The last twenty years have witnessed a remarkable development in neurology. Investigation of the effects of war injuries of the spinal cord has greatly increased our knowledge of reflex action in man. The appearance of encephalitis lethargica and the multiplication of forms of acute disseminated encephalitis have added a new field to clinical neurology and brought it into relationship with the new branch of bacteriology which studies the filterable viruses. The discovery of important metabolic centres in the hypothalamus has enhanced the importance of neurology to general medicine. Advances in the technique of neurological surgery have aroused fresh interest in the symptoms and in the pathology of intracranial tumours. Other developments, scarcely less important, have occurred.
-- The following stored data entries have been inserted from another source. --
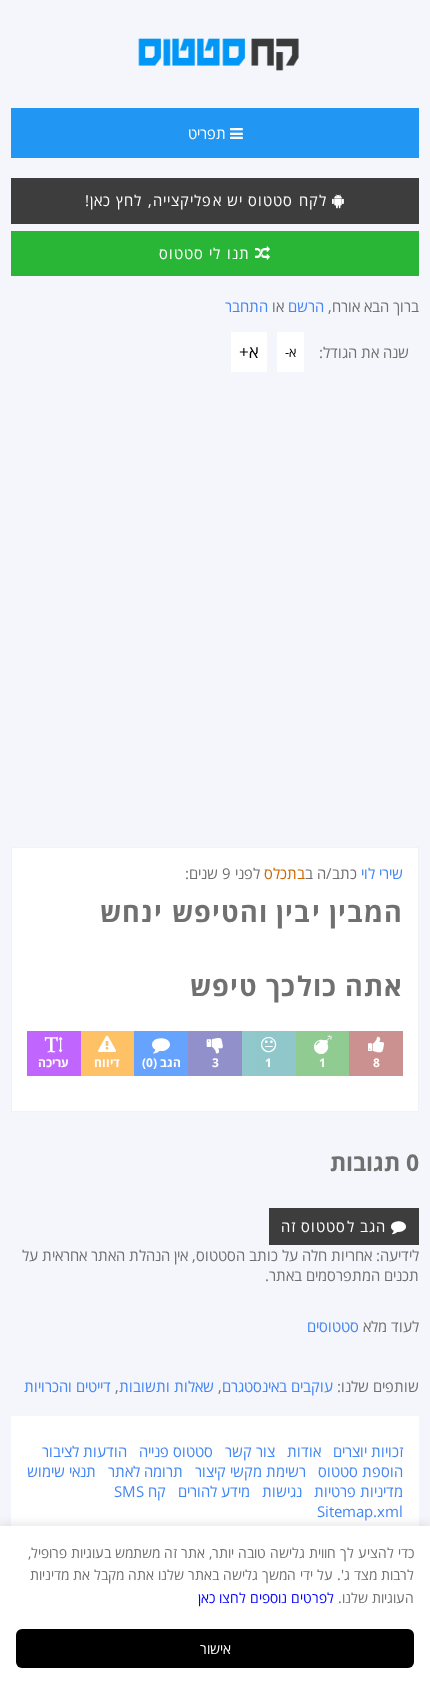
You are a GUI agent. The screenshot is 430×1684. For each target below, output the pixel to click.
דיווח (107, 1062)
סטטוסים (333, 1326)
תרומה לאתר (145, 1471)
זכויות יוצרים (368, 1451)
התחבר (246, 306)
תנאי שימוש (61, 1471)
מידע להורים (214, 1491)
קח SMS (140, 1491)
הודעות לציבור (84, 1451)
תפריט (209, 133)
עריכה (53, 1062)
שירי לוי (382, 873)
Much of this new knowledge is physiological, and in one respect I have departed from the traditional arrangement of a textbook of nervous diseases. Neurology is more dependent than many other branches of medicine upon anatomy and physiology. These subjects, the essential basis of neurological diagnosis, are usually dismissed in a few introductory pages, with the result that much clinical neurology is apt to be both unintelligible and uninteresting to the student. In the first part of this book, as an introduction to the subject, I have discussed—at greater length than usual—the application of anatomy and physiology to the interpretation of the physical signs of nervous disease. Elsewhere will be found sections dealing with anatomy and physiology as introductions to clinical sections. In planning the clinical sections I have used what seemed the most practical, if not always the most logical, arrangement, for there is no entirely satisfactory way of arranging subjects, many of which might be placed in more than one group.
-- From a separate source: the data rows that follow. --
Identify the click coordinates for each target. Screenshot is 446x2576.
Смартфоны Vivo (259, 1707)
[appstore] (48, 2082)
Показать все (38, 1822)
Limitations of space restrict the number of references which it is possible to quote. I have, therefore, chosen only those of special interest and those which form the best introduction to a subject, or are themselves useful sources of references. To the many other writers upon whose work I have freely drawn I express my indebtedness. I am indebted also to a number of my colleagues for the loan of illustrations.
Finally, I welcome this opportunity of expressing my gratitude to my colleagues at the London Hospital for their teaching, encouragement, and help, especially to Dr Charles Miller, Professor Arthur Ellis, and Dr George Riddoch, under whom I had the privilege of working on the Medical Unit, and to Mr Hugh Cairns, Dr Dorothy Russell, and Dr S. Phillips Bedson.